If you install Debian you will need to download at least 300 MB of files. Plan 9 itself will take about 100 MB.
You may need up to two USB-sticks: one of no more than 256 MB capacity to use for booting the Debian Installer; the second vfat unit needs just a couple MB of free space for four text files. Both can be repurposed once their contents are no longer needed.
The short statement is there are no lengthy, fine print EULAs or dire piracy warnings to be found in these parts; "Freely ye have received; freely give." To be specific:
Except where otherwise noted, content in this document is licensed under the standard Creative Commons Attribution–ShareAlike 4.0 International License (left-click on the icon to see the terms and conditions).

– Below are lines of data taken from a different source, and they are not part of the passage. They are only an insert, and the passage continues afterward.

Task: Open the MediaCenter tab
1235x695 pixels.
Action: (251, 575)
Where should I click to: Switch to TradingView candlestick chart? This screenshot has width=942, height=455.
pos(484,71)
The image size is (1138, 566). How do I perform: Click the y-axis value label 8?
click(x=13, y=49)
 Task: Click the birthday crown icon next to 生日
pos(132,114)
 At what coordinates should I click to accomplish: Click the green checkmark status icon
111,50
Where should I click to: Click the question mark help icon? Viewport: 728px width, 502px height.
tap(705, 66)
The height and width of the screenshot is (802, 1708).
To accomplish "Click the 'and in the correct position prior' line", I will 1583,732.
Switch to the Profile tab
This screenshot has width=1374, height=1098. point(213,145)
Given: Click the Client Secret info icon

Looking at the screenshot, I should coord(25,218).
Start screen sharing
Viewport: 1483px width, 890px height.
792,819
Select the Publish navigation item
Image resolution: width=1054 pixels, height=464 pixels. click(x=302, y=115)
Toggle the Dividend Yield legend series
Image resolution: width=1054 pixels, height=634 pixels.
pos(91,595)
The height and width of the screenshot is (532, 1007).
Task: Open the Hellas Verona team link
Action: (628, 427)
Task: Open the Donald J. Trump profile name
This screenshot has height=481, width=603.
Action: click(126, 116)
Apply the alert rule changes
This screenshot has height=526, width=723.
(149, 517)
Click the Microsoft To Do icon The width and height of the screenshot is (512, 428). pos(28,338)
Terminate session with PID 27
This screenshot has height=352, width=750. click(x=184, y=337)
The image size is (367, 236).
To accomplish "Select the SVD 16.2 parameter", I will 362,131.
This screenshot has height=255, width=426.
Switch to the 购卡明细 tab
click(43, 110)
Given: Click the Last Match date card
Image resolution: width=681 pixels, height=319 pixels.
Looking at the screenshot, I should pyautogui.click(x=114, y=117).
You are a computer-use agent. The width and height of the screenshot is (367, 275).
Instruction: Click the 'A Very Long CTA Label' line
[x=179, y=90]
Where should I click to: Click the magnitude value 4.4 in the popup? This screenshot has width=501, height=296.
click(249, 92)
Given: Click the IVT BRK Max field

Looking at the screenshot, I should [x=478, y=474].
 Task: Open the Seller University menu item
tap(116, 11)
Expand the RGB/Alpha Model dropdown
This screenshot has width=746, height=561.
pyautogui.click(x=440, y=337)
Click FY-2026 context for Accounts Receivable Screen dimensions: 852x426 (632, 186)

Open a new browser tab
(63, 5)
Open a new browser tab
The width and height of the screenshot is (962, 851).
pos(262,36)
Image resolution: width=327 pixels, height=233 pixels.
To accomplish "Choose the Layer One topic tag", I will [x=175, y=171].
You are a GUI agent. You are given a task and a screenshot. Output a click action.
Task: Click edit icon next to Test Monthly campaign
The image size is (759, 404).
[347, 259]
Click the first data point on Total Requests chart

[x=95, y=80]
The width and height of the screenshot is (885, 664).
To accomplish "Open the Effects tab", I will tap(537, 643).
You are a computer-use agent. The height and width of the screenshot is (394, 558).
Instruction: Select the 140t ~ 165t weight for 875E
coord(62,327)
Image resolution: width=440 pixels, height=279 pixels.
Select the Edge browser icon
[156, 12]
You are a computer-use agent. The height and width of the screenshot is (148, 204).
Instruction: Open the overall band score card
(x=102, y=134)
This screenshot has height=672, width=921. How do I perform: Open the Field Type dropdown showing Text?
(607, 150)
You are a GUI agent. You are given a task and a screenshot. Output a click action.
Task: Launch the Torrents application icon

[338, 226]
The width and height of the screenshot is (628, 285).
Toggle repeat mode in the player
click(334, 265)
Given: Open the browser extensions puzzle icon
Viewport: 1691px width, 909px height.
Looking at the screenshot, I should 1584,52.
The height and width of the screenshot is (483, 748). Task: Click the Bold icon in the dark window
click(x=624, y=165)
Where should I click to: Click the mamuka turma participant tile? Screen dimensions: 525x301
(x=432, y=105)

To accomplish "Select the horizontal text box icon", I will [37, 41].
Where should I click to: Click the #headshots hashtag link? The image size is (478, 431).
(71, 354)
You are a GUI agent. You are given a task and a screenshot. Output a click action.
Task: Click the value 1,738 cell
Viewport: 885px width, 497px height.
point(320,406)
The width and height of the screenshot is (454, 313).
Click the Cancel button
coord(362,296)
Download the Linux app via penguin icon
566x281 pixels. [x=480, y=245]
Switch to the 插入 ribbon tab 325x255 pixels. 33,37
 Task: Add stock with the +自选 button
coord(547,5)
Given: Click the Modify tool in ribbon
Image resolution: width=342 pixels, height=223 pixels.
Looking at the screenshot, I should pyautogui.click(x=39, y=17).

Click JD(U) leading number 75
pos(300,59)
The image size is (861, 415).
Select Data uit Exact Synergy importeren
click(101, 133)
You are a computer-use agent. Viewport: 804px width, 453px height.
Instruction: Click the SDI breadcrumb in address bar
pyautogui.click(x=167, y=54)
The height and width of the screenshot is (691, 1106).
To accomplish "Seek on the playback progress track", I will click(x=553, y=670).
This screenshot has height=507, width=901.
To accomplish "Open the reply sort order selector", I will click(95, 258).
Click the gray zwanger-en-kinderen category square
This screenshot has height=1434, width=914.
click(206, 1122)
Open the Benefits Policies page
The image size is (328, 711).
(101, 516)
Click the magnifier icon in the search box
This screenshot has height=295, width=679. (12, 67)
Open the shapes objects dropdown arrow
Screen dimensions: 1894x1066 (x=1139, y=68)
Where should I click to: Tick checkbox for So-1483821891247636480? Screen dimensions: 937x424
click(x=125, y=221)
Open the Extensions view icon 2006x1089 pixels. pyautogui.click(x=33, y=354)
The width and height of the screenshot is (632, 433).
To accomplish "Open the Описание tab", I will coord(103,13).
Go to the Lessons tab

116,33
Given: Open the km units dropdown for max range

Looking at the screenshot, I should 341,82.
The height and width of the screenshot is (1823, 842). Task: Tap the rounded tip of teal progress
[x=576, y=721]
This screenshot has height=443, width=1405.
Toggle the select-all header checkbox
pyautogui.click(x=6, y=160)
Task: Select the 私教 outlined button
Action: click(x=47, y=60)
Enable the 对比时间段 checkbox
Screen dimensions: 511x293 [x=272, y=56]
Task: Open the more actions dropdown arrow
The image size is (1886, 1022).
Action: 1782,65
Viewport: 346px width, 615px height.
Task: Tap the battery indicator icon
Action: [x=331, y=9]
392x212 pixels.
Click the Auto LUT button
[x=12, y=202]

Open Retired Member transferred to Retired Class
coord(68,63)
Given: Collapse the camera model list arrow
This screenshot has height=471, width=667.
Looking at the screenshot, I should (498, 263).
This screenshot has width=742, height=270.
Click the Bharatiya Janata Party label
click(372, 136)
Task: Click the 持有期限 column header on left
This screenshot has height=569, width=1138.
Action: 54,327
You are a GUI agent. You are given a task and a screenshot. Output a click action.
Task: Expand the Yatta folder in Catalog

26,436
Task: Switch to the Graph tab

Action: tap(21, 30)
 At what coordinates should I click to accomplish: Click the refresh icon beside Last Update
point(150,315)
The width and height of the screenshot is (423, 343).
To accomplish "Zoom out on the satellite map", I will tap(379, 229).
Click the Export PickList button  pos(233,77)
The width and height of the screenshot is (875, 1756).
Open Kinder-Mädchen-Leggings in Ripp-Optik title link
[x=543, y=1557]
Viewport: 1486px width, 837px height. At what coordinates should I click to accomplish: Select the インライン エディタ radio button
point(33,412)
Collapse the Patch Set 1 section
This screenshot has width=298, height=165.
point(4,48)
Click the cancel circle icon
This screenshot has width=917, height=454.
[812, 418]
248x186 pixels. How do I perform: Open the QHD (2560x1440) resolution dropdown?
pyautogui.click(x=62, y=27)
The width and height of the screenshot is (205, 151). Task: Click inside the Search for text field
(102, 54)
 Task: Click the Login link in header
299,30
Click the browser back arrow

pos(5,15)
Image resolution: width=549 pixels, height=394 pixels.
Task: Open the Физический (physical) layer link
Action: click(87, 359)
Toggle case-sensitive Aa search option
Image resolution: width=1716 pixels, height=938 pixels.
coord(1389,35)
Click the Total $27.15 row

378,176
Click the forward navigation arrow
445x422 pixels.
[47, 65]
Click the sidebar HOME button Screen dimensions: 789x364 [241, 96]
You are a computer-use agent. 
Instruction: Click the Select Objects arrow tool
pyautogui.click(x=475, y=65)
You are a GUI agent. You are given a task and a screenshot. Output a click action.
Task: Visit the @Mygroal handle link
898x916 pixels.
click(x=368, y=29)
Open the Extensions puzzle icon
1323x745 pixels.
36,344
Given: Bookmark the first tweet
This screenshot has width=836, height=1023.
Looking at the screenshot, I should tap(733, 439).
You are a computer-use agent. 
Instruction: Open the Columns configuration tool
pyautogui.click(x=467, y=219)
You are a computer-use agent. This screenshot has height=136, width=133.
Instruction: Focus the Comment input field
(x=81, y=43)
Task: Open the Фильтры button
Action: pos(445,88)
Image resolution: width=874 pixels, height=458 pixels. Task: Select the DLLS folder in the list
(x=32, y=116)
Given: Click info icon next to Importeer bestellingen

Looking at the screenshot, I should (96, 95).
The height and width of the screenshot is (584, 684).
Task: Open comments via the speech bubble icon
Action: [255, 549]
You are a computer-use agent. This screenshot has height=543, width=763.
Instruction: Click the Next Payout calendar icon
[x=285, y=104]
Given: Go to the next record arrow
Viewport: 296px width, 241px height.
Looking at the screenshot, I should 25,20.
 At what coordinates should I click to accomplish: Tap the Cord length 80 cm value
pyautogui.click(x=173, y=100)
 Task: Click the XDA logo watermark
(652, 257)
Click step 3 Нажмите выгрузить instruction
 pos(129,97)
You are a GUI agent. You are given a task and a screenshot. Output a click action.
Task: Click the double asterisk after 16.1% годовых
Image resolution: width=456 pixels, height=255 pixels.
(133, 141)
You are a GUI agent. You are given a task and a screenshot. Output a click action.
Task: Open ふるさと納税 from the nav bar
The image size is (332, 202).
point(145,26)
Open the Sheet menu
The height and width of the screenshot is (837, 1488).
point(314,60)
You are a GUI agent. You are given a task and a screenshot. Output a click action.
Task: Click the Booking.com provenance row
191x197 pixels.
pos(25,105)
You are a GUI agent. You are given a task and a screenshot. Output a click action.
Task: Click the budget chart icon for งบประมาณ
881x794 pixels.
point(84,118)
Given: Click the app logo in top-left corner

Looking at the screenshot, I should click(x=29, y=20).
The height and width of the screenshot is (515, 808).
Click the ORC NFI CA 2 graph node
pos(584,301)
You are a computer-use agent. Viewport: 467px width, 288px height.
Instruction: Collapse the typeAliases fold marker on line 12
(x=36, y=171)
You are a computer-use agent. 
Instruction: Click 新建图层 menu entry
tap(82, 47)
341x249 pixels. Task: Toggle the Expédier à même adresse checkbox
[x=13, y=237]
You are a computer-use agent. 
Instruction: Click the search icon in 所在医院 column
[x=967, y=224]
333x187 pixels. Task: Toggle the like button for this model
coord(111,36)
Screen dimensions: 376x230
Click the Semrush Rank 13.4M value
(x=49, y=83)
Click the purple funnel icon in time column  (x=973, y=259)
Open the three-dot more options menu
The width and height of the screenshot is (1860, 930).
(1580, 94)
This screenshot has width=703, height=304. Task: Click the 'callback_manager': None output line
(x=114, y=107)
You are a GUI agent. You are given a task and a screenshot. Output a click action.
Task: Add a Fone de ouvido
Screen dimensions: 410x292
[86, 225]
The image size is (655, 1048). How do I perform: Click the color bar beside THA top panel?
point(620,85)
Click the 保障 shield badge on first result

Source code (scripts) are licensed under GPLv2 the terms and conditions of which are included in this directory's LICENSE file.
In simple terms, they mean you may use, modify, and redistribute, possibly for profit, everything included in this document (technically the files in the vp9cb directory) as long as you maintain the attributions within and redistribute any changes and extensions you make under the same terms and conditions as the originals; otherwise, you will be in violation of the terms and liable to incur the corresponding penalities for doing that. So play nicely with others as you were taught in kindergarten.
Notice this document does not distribute the Plan 9 and Debian software and documentation you will use if you follow these recipes—those you will download, use, and possibly modify and/or redistribute according to their own IP licenses, conveniently described next.
Although it started out proprietary, in 2002 the source code for Plan 9 was liberated under the Lucent Public License v1.02, according to the License section of the Plan 9 from Bell Labs article at Wikipedia. The section further states the current copyright holder, Alcatel-Lucent, authorized distribution under GPLv2 in February 2014, as reported in this article at The Register. Look at the dated Licensing section of the Overview article at the Bell Labs' Plan 9 web site for additional information.
Because this project only requires packages from the main repository, all Debian software used herein is distributed under solid open source licenses. Anything in main may be reproduced and redistributed as long as the licenses and source code are included in the distribution. Visit the What Does Free Mean? web page at debian.org to start looking into the details of the licenses used for IP affiliated with the good folks at Software in the Public Interest that emerged out of early Debian organizational changes.
Italics are used for word emphasis, non-alphanumeric keynames, file paths, and names of things like buttons and icons. The keynames will be used as either a verb or a noun depending upon the context. Bold is used for alphanumeric and punctuation characters, enclosed in braces when they are to be typed (except when grouped in more than one line with each line understood to be terminated by Enter), or parentheses when they are not. Clickable links look like this.
Understand capturing screenshots for this document takes time so wallclock time portrayed in the screenshots will appear incoherent at times.